Bourbon and Chocolate Pecan Pie
Filling :
1/4 cup(1/2 stick) unsalted buttter
2 oz of unsweetened chocolate
3 large eggs
1 cup sugar
3/4 cup dark corn syrup or sugar cane syrup
1/2 tsp pure vanilla extract
3 TBS bourbon
1/4 tsp salt
1 1/2 cups of pecan halves.
Directions:
To make the pastry:combine the flour,ground pecans,sugar,and salt in large bowl. Add butter and mix with a pastry blender or your hands until the mixture resembles coarse crumbs. Pour in the ice water and work it in to bind the dough until it holds together without being to wet or stickly. Squeese a small amount together ,if it is crumbly.add more ice water. 1 TBS at a time. Wrap dough in plastic wrap and refrigerate for at least 30 minutes.
Roll out dough on lightly floured surface in to a 12 inch circle. Carefully roll the dough up onto the pin and lay it inside a 9-inch pie pan. Press the dough into the pan so it fits tightly and trim the excess around the rim. Place pie pan on a sturdy cookie sheet so it will be easy to move in and out of the oven.
Preheat the oven to 350 degrees.
To make filling :melt the butter and chocolate in a small saucepan over medium -low heat,remove from heat and let cool. Beat eggs in large mixing bowl untill frothy and then blend in the sugar. Stir in the syrup, vanilla,bourbon,salt and the melted butter mixtue until well blended.
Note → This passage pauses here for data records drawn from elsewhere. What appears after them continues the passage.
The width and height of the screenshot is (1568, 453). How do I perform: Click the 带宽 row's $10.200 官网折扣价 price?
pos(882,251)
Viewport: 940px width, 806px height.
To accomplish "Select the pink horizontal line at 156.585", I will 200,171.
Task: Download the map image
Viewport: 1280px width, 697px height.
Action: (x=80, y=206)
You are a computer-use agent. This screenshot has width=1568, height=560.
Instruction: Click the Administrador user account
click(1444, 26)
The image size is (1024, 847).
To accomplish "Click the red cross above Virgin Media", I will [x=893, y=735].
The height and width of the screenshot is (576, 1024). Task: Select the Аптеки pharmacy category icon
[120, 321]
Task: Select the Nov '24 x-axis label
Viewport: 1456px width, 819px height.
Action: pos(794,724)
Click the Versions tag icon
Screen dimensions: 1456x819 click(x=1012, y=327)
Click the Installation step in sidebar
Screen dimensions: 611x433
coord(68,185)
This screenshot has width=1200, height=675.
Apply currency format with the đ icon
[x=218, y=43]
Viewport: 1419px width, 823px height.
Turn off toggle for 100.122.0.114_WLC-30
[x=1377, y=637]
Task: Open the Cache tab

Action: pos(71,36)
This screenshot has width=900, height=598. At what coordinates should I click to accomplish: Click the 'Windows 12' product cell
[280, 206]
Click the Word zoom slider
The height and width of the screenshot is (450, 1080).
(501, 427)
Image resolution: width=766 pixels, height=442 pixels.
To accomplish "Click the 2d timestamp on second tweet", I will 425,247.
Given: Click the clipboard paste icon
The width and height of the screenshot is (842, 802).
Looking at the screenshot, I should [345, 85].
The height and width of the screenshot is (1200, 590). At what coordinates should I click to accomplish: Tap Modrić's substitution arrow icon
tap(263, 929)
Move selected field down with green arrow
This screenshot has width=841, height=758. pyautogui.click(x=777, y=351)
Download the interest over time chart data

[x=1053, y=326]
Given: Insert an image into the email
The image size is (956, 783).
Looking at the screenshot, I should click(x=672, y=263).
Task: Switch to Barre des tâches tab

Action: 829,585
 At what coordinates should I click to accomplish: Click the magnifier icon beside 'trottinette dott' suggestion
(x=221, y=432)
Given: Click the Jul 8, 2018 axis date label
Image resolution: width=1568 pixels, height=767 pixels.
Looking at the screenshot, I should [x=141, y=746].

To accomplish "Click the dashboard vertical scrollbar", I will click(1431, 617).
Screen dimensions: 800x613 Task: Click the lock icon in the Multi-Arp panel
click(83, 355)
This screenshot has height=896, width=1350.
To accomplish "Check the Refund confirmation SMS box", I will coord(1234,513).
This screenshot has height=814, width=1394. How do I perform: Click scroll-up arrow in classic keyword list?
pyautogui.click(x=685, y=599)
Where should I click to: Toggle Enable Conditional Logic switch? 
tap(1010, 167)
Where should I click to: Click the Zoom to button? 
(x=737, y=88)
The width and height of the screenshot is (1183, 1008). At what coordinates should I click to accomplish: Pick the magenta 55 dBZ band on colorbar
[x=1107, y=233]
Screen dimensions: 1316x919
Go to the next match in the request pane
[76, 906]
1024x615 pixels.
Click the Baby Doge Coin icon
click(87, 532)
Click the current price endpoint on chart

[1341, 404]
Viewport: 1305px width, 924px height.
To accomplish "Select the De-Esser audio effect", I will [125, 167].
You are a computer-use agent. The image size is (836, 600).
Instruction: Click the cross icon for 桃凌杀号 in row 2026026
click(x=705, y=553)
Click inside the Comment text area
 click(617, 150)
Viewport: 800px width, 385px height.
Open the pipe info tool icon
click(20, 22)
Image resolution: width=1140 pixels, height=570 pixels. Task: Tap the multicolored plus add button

Arrange the pecans on the bottom of the pie crust and carefully pour the egg mixture over them. Bake until the filling is set and slightly puffed,about 45 minutes. Test doneness by sticking a thin knife in the center of the pie,if it comes out pretty clean,your good to go. Transfer pie to rack and cool completely before cutting.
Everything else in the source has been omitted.